Exercise description: Retype, word for word, every line from the one holding "Calleja interactivo (360, 923)" through the one holding "Texto: Jaime Fernández, Fotografía: Jesús" in the entries below, both included, and only those lines.

──────── Provided data ────────

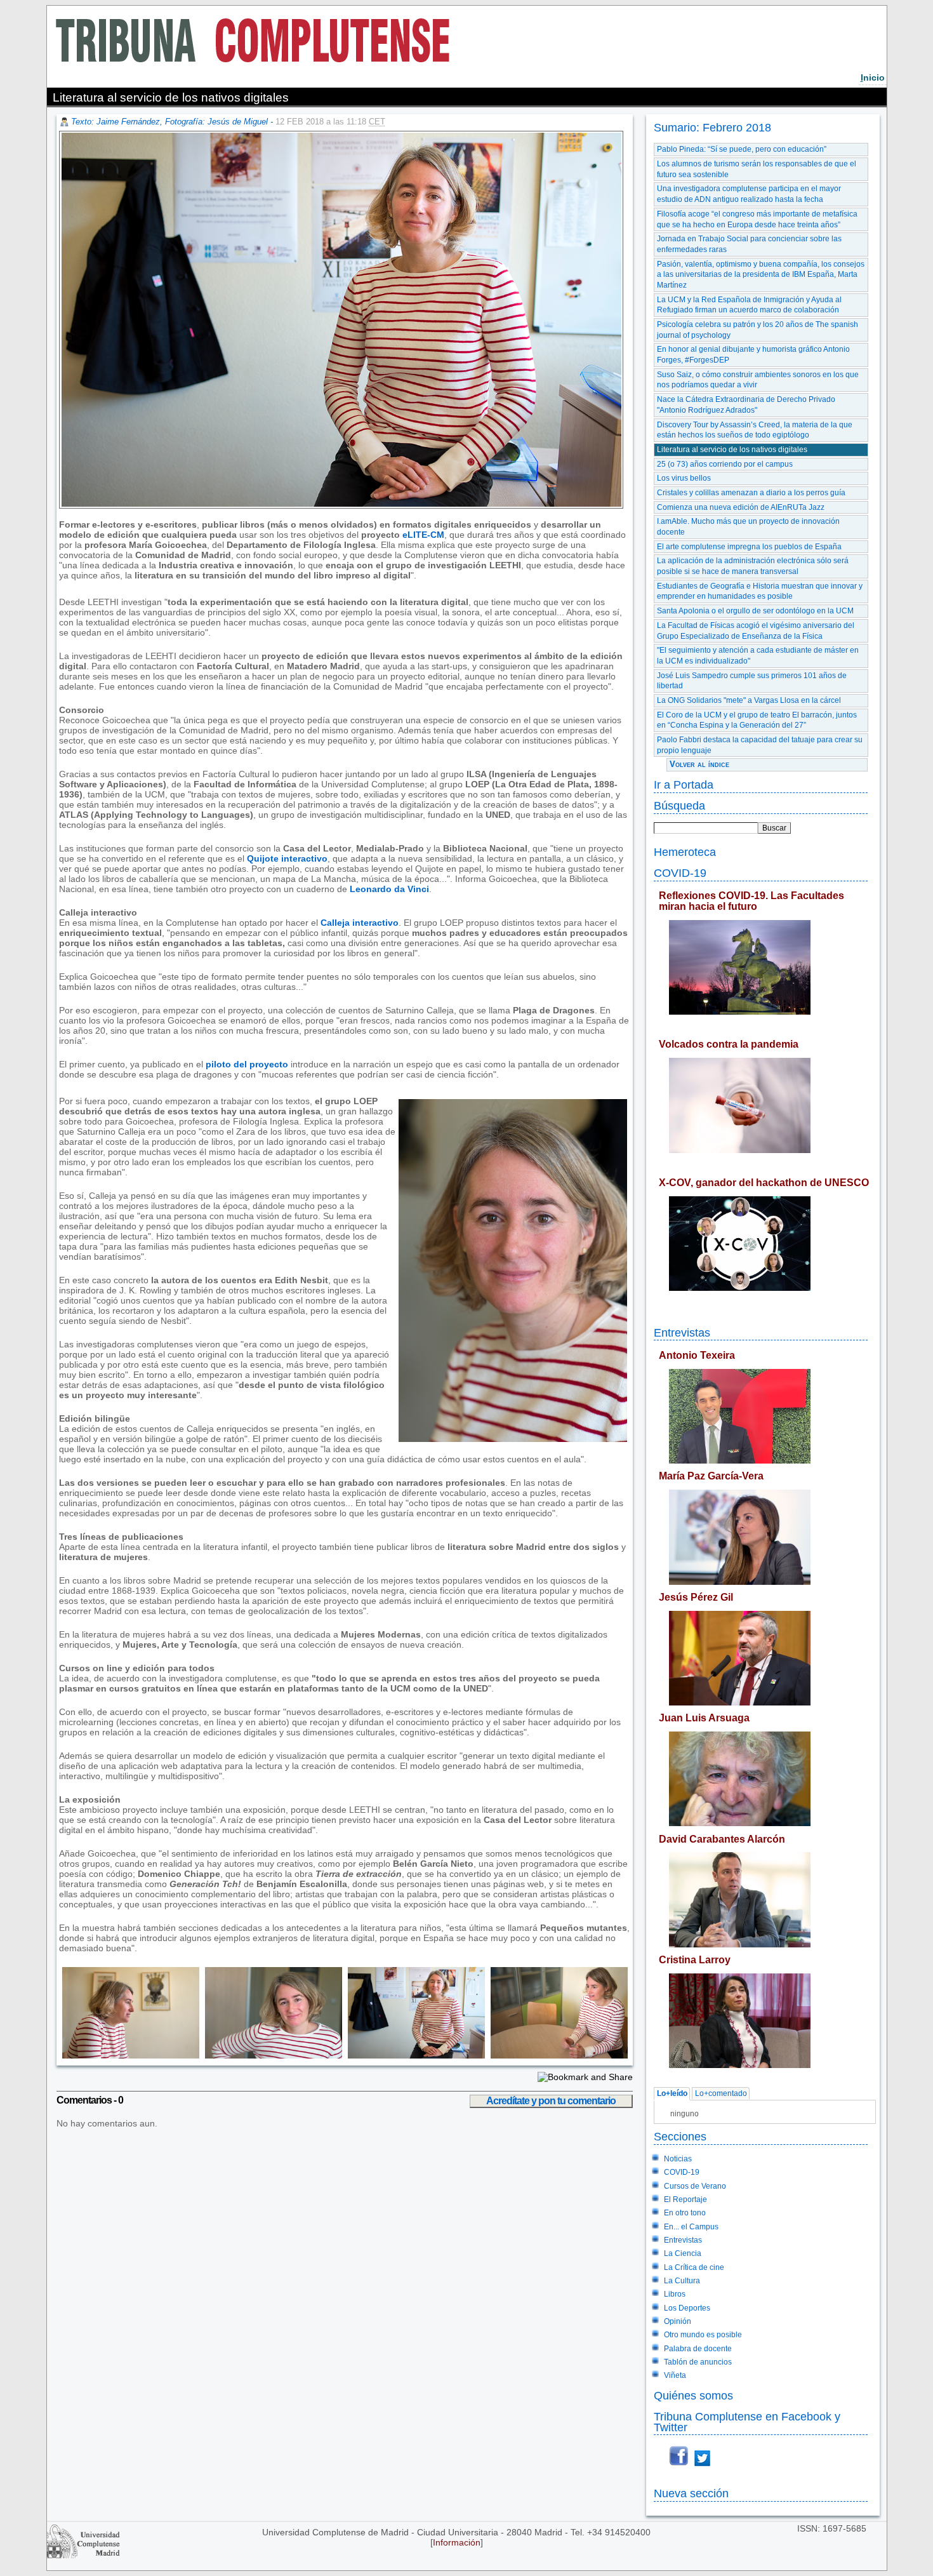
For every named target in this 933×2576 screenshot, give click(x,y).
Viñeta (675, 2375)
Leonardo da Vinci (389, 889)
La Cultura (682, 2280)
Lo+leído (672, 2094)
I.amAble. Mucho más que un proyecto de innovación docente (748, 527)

────────
──────── Provided data ────────

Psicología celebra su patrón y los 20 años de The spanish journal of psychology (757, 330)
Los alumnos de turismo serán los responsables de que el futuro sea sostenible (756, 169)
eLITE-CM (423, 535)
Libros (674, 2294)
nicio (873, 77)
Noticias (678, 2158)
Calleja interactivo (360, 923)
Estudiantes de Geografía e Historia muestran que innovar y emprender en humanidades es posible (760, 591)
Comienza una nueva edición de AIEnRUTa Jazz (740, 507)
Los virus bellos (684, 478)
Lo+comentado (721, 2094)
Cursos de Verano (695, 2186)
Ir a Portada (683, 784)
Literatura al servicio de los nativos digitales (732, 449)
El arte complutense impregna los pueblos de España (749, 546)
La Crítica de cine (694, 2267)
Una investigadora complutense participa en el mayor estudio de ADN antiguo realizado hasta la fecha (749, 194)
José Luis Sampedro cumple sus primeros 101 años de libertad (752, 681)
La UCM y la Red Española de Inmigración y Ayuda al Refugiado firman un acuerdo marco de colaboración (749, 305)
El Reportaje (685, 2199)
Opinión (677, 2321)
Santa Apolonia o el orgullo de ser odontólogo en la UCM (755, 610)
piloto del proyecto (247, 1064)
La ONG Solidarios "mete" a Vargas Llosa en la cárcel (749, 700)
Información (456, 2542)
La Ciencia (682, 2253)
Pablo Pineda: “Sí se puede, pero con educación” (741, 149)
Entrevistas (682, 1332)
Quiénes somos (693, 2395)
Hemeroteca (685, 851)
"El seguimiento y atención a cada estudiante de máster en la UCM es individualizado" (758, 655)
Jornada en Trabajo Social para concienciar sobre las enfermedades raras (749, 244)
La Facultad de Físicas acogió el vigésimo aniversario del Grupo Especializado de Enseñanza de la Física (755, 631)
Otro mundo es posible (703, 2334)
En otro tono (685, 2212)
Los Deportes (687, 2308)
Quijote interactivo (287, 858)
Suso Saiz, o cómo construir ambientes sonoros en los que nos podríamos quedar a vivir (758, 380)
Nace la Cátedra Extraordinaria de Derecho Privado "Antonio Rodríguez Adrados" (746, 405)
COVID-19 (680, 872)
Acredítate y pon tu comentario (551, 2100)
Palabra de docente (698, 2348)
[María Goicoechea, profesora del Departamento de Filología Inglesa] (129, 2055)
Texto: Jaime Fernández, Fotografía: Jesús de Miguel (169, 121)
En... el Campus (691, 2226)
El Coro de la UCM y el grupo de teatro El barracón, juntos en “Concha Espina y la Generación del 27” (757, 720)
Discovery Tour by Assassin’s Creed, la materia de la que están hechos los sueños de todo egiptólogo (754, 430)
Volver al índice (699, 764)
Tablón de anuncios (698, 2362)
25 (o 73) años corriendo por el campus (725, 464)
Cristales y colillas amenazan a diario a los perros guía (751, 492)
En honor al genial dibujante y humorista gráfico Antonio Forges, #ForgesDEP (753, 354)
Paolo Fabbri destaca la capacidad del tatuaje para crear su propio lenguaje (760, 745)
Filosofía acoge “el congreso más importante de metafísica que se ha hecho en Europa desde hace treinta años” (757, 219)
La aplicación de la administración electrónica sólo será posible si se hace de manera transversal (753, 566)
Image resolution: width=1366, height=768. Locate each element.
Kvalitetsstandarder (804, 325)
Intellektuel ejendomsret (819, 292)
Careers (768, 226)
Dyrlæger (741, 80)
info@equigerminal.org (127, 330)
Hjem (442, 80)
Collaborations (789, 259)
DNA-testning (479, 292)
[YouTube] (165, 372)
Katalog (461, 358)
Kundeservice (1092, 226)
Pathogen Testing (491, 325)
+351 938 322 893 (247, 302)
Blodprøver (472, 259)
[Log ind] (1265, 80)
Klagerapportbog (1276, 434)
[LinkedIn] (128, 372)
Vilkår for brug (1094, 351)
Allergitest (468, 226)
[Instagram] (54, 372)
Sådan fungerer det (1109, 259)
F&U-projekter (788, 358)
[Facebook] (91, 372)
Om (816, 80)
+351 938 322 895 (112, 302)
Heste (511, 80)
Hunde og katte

────────

Solution:
Calleja interactivo (360, 923)
Estudiantes de Geografía e Historia muestran que innovar y emprender en humanidades es posible (760, 591)
Comienza una nueva edición de AIEnRUTa Jazz (740, 507)
Los virus bellos (684, 478)
Lo+comentado (721, 2094)
Cursos de Verano (695, 2186)
Ir a Portada (683, 784)
Literatura al servicio de los nativos digitales (732, 449)
El arte complutense impregna los pueblos de España (749, 546)
La Crítica de cine (694, 2267)
Una investigadora complutense participa en el mayor estudio de ADN antiguo realizado hasta la fecha (749, 194)
José Luis Sampedro cumple sus primeros 101 años de libertad (752, 681)
La UCM y la Red Española de Inmigración y Ayuda al Refugiado firman un acuerdo marco de colaboración (749, 305)
El Reportaje (685, 2199)
Opinión (677, 2321)
Santa Apolonia o el orgullo de ser odontólogo en la UCM (755, 610)
piloto del proyecto (247, 1064)
La ONG Solidarios "mete" a Vargas Llosa en la cárcel (749, 700)
Información (456, 2542)
La Ciencia (682, 2253)
Pablo Pineda: “Sí se puede, pero con educación” (741, 149)
Entrevistas (682, 1332)
Quiénes somos (693, 2395)
Hemeroteca (685, 851)
"El seguimiento y atención a cada estudiante de máster en la UCM es individualizado" (758, 655)
Jornada en Trabajo Social para concienciar sobre las enfermedades raras (749, 244)
La Facultad de Físicas acogió el vigésimo aniversario del Grupo Especializado de Enseñanza de la Física (755, 631)
Otro mundo es posible (703, 2334)
En otro tono (685, 2212)
Los Deportes (687, 2308)
Quijote interactivo (287, 858)
Suso Saiz, o cómo construir ambientes sonoros en los que nos podríamos quedar a vivir (758, 380)
Nace la Cátedra Extraordinaria de Derecho Privado "Antonio Rodríguez Adrados" (746, 405)
COVID-19 (680, 872)
Acredítate y pon tu comentario (551, 2100)
Palabra de docente (698, 2348)
[María Goicoechea, profesora del Departamento de Filología Inglesa] (129, 2055)
Texto: Jaime Fernández, Fotografía: Jesús de Miguel (169, 121)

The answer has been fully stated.